◆ **Extrait du document**
##########

Le diagnostic ainsi posé, Vincent de Paul a élaboré un paquet de bonnes pratiques susceptibles de permettre à notre administration fiscale d’améliorer ses recettes. Les mesures préconisées concernent l’équité dans le traitement des dossiers des contribuables, le renforcement du contrôle interne pour s’assurer de la garantie de bonne gouvernance au sein de l’administration fiscale. Il a aussi insisté sur le nécessaire remboursement des crédits de la TVA, en expliquant que l’efficacité de la TVA réside dans sa neutralité vis-à-vis des contribuables. Le retard dans le remboursement de ce crédit oblige les entreprises à emprunter des voies peu orthodoxes.
Les mesures préconisées concernent divers autres domaines. Leur combinaison devrait permettre d’élargir l’assiette fiscale et d’améliorer le système de collecte des ressources auprès des contribuables. Il s’agit à terme d’aller vers une administration fiscale de service, contrairement à la pratique ancienne, basée sur la répression.

##########

◆ **Travail demandé**
Recopiez à l'identique le passage de l'extrait sur l'administration fiscale, de « Les mesures préconisées concernent divers » à « sur la répression. ».

##########

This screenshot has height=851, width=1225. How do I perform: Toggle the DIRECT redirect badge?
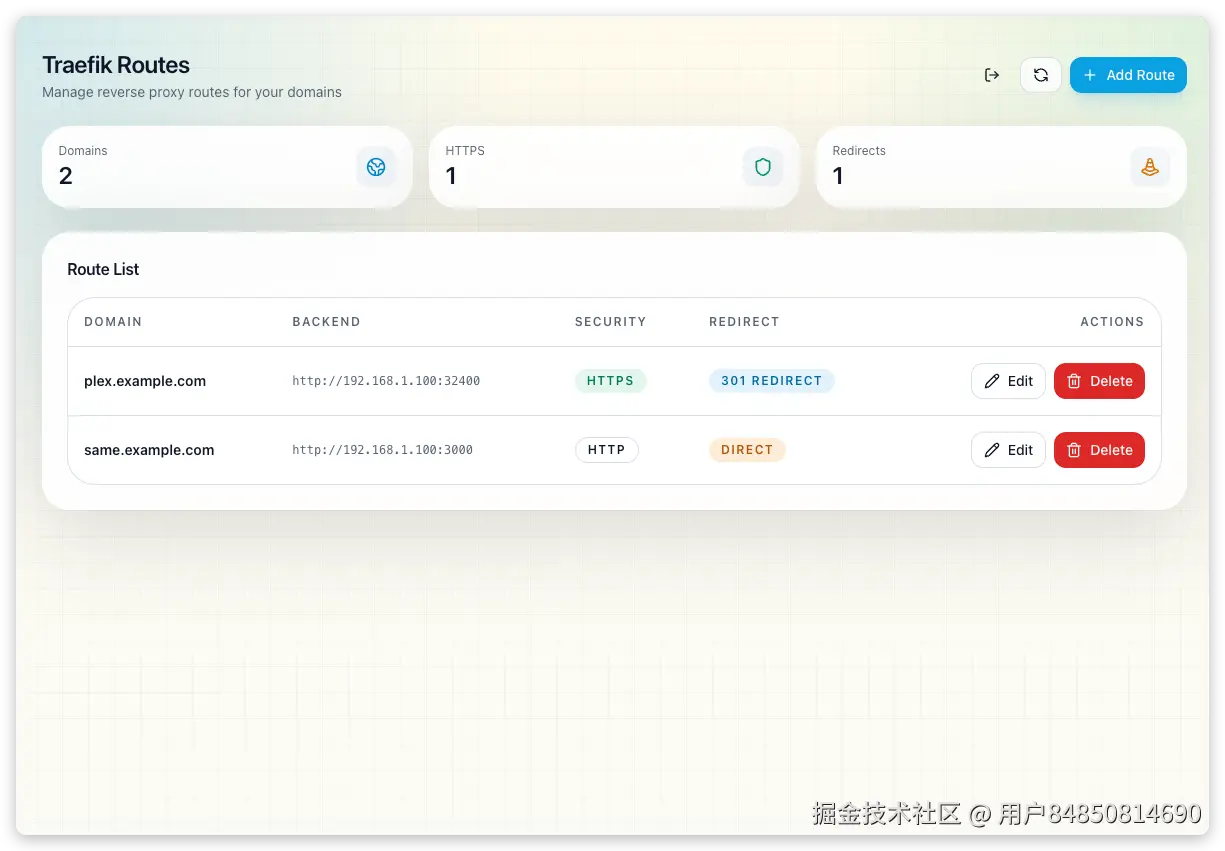(747, 450)
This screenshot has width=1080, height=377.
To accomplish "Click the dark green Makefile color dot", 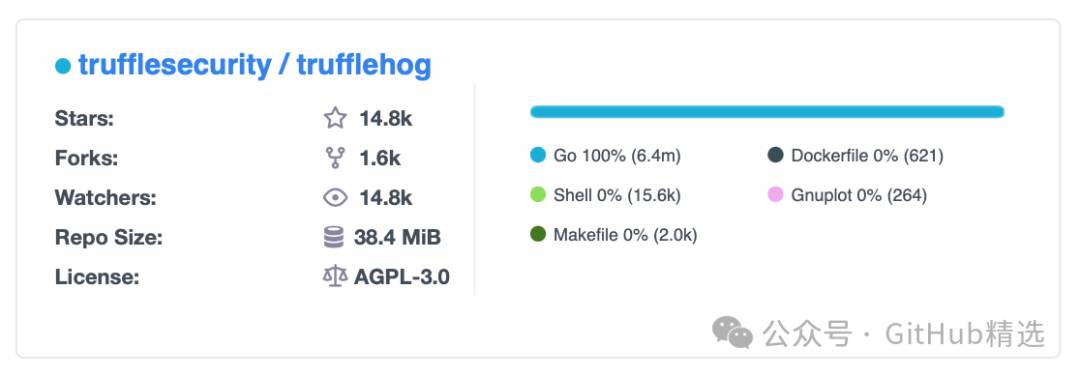I will tap(538, 235).
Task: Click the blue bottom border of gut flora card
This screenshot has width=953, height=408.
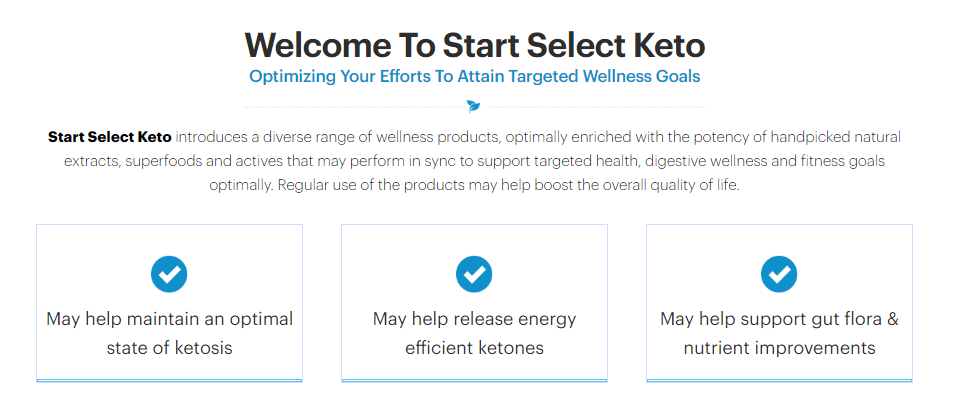Action: point(779,381)
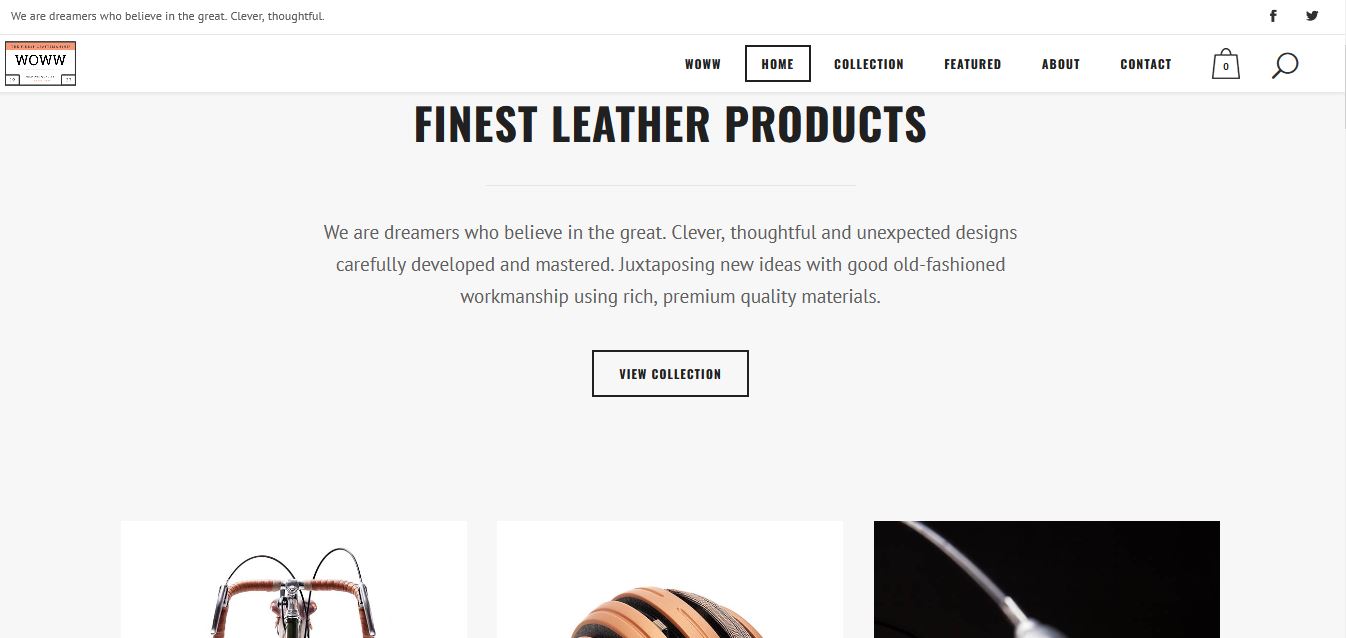This screenshot has width=1346, height=638.
Task: Click the divider line under heading
Action: (x=670, y=185)
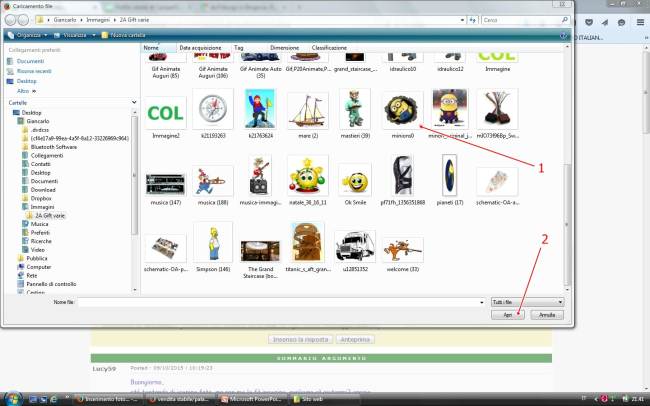Select Download folder in the tree
This screenshot has height=406, width=650.
(x=42, y=189)
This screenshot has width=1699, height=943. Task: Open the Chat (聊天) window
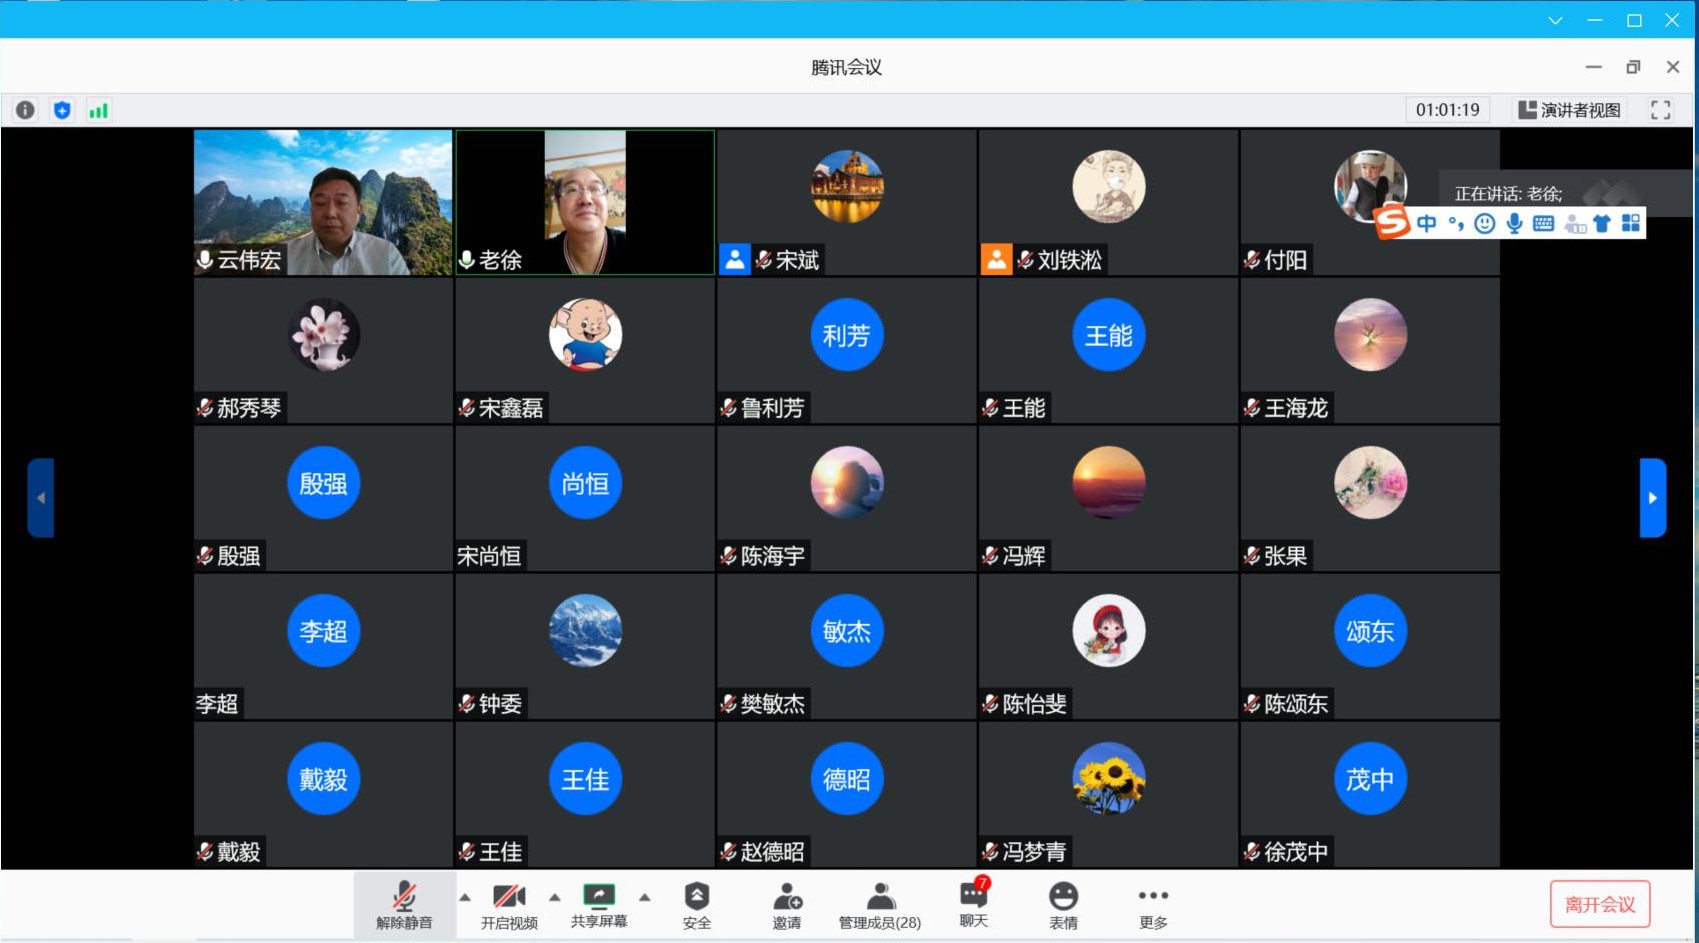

##########

◆ **Corrigé**
Les mesures préconisées concernent divers autres domaines. Leur combinaison devrait permettre d’élargir l’assiette fiscale et d’améliorer le système de collecte des ressources auprès des contribuables. Il s’agit à terme d’aller vers une administration fiscale de service, contrairement à la pratique ancienne, basée sur la répression.